School of Electrical and Computer Engineering, National Technical University of Athens (ECE-NTUA), 15772 Zografou, Greece.
Genes (Basel). 2024 Jan 24;15(2):150. doi: 10.3390/genes15020150.
In the realm of DNA testing with legal implications, the reliability and precision of genetic markers play a pivotal role in confirming or negating paternity claims. This study aimed to assess the potential utility of human leukocyte antigen (HLA) gene polymorphism through massively parallel sequencing (MPS) technology as robust forensic markers for parentage testing involving genetic deficiencies. It sought to redefine the significance of HLA genes in this context. Data on autosomal short tandem repeat (aSTR) mutational events across 18 paternity cases involving 16 commonly employed microsatellite loci were presented. In instances where traditional aSTR analysis failed to establish statistical certainty, kinship determination was pursued via HLA genotyping, encompassing the amplification of 17 linked HLA loci. Within the framework of this investigation, phase-resolved genotypes for HLA genes were meticulously generated, resulting in the definition of 34 inherited HLA haplotypes. An impressive total of 274 unique HLA alleles, which were classified at either the field 3 or 4 level, were identified, including the discovery of four novel HLA alleles. Likelihood ratio (LR) values, which indicated the likelihood of the observed data under a true biological relationship versus no relationship, were subsequently calculated. The analysis of the LR values demonstrated that the HLA genes significantly enhanced kinship determination compared with the aSTR analysis. Combining LR values from aSTR markers and HLA loci yielded conclusive outcomes in duo paternity cases, showcasing the potential of HLA genes and MPS technology for deeper insights and diversity in genetic testing. Comprehensive reference databases and high-resolution HLA typing across diverse populations are essential. Reintegrating HLA alleles into forensic identification complements existing markers, creating a potent method for future forensic analysis.
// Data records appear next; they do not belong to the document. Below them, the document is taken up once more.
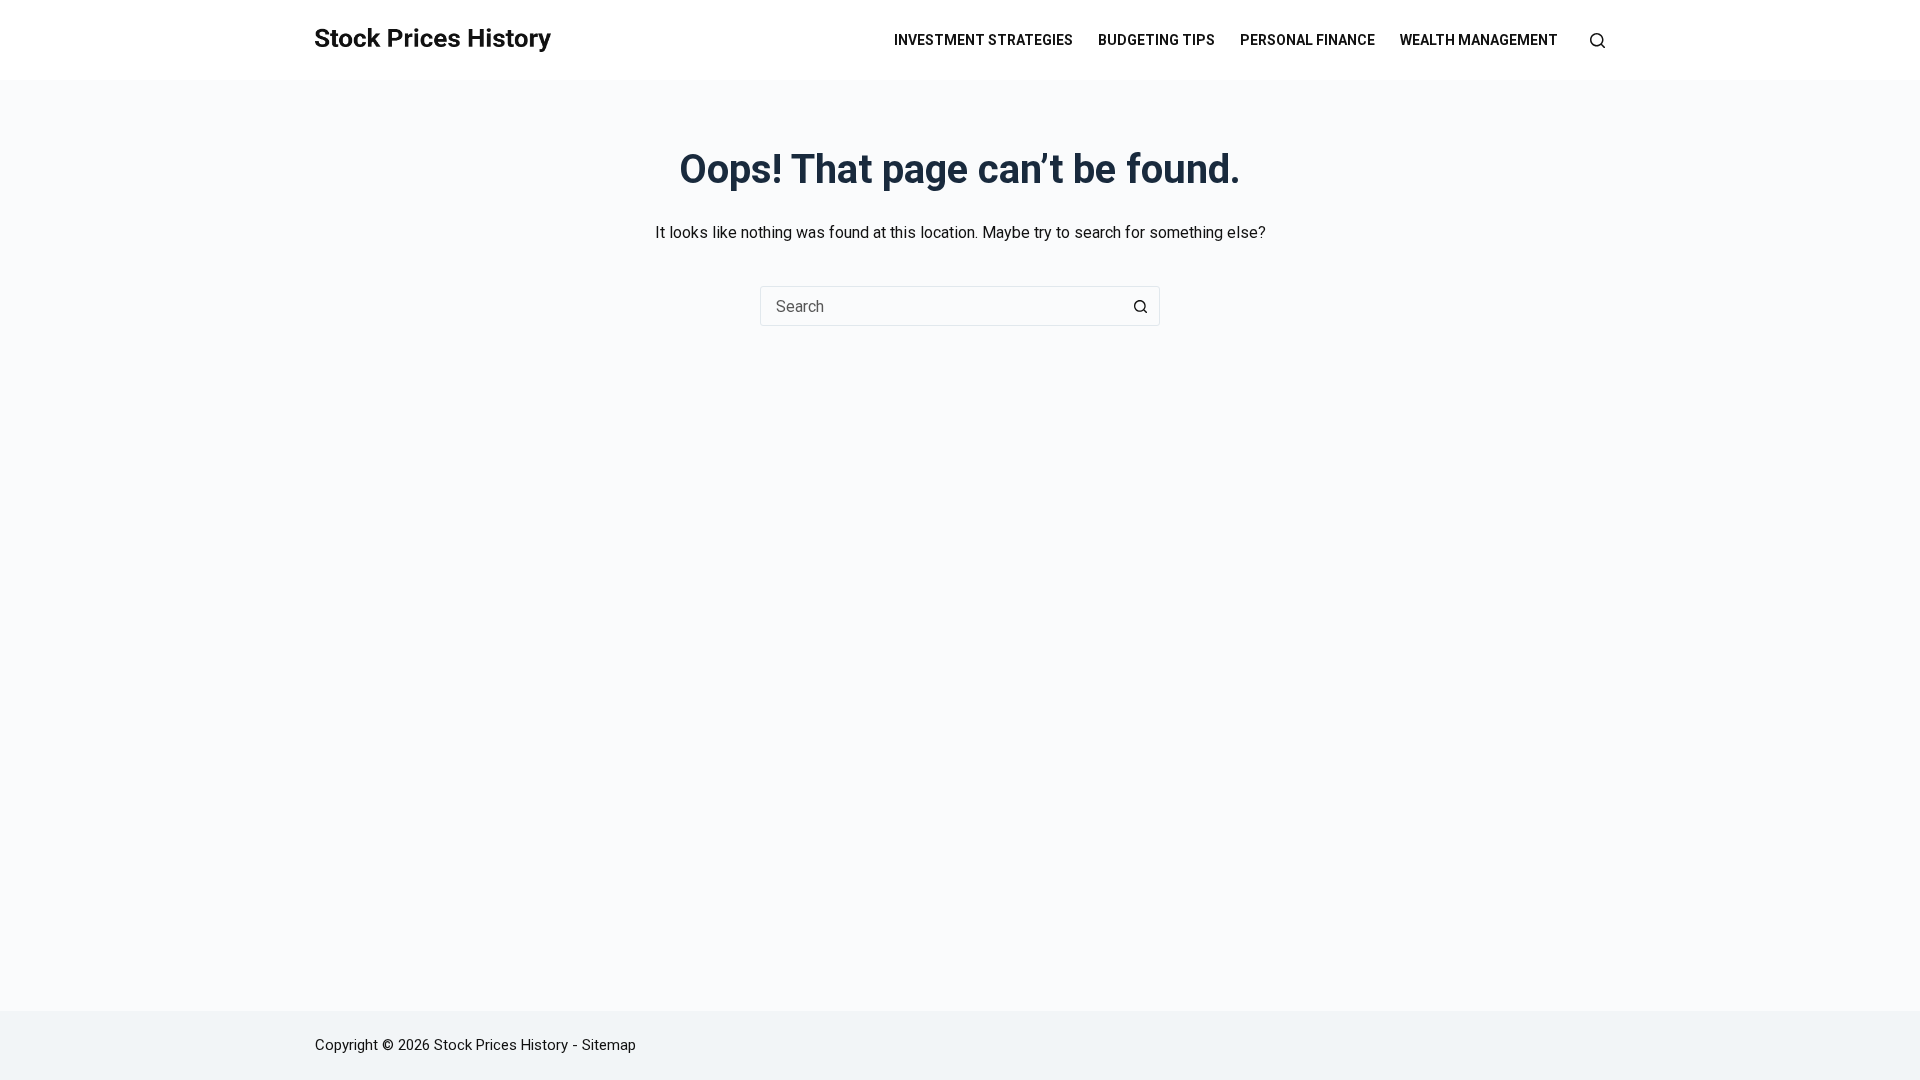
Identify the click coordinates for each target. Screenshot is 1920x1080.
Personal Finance (1307, 40)
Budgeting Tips (1156, 40)
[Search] (1597, 40)
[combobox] (941, 306)
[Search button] (1140, 306)
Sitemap (609, 1045)
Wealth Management (1479, 40)
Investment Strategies (983, 40)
在具有法律影响的 DNA 检测领域,遗传标记的可靠性和精确性在确认或否定亲子关系主张方面起着关键作用。本研究旨在评估人类白细胞抗原 (HLA) 基因多态性通过大规模平行测序 (MPS) 技术作为涉及遗传缺陷的亲子关系检测的强大法医标记的潜力。它旨在重新定义 HLA 基因在这方面的意义。本研究提供了涉及 16 个常用微卫星位点的 18 个亲子案例中常染色体短串联重复 (aSTR) 突变事件的数据。在传统的 aSTR 分析未能确定统计确定性的情况下,通过 HLA 基因分型(涵盖 17 个连锁 HLA 基因座的扩增)进行了亲属关系确定。在该研究的框架内,精心生成了 HLA 基因的相位分辨基因型,从而定义了 34 个遗传 HLA 单倍型。总共鉴定出 274 个独特的 HLA 等位基因,其中包括在字段 3 或 4 水平分类的 HLA 等位基因,包括发现了四个新的 HLA 等位基因。随后计算了表明观察到的数据在真实生物学关系下的可能性与无关系下的可能性的似然比 (LR) 值。LR 值的分析表明,与 aSTR 分析相比,HLA 基因显著增强了亲属关系的确定。将 aSTR 标记和 HLA 基因座的 LR 值结合起来,在双重父子关系案例中得出了结论性的结果,展示了 HLA 基因和 MPS 技术在遗传检测中更深层次的见解和多样性的潜力。全面的参考数据库和跨多种人群的高分辨率 HLA 分型至关重要。将 HLA 等位基因重新整合到法医鉴定中补充了现有的标记,为未来的法医分析创造了一种强大的方法。